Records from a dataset
((

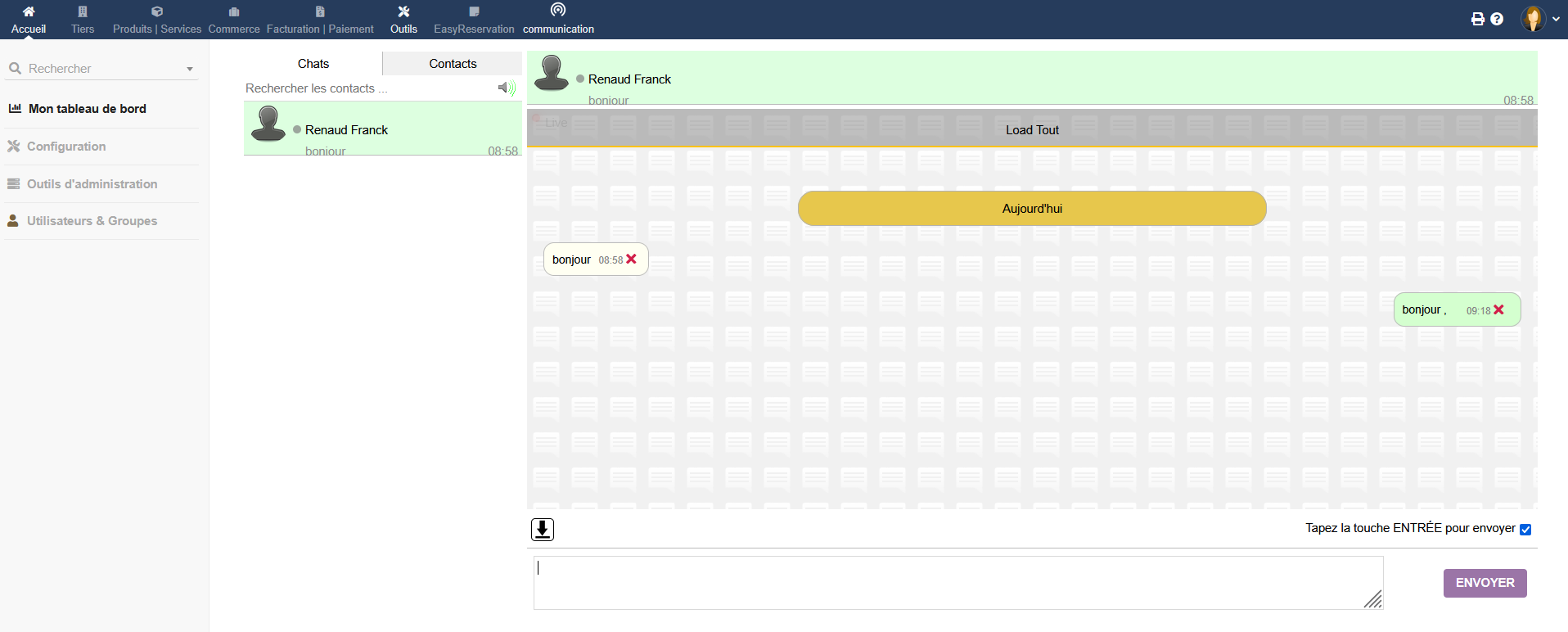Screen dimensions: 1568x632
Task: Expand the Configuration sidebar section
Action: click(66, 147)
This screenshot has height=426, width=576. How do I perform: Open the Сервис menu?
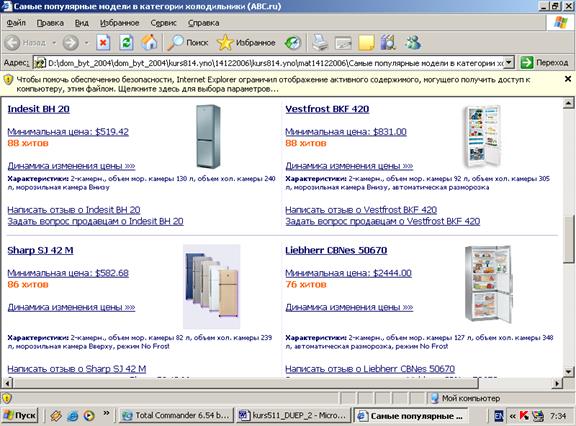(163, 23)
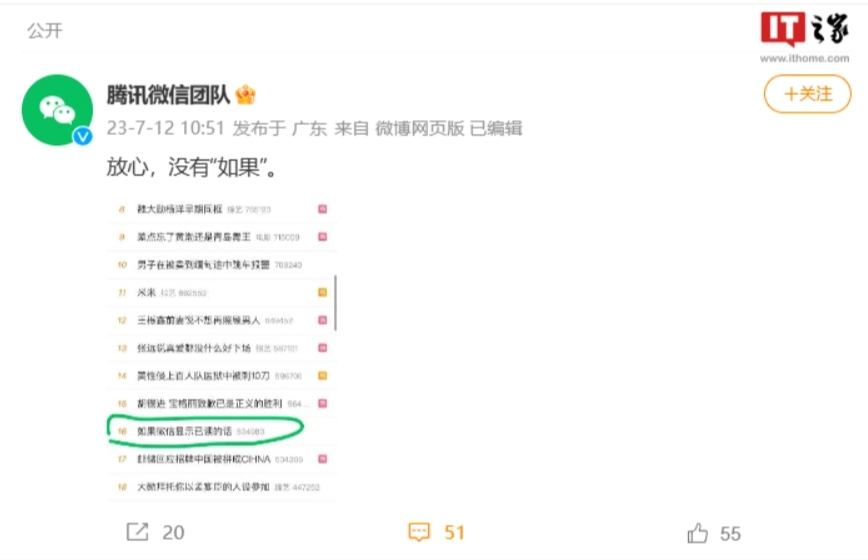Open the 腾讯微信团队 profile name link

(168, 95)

))

• **WHAT YOU WILL DO**
Edit the items above by replacing "screenshot" with "image" and keeping everything else the same. Leave the pictures out of your answer.

• **EXERCISE RESPONSE**
Screen dimensions: 1568x632
Task: Expand the Configuration sidebar section
Action: click(66, 147)
This image has height=426, width=576. How do I perform: Open the Сервис menu?
(163, 23)
Open the 腾讯微信团队 profile name link

(168, 95)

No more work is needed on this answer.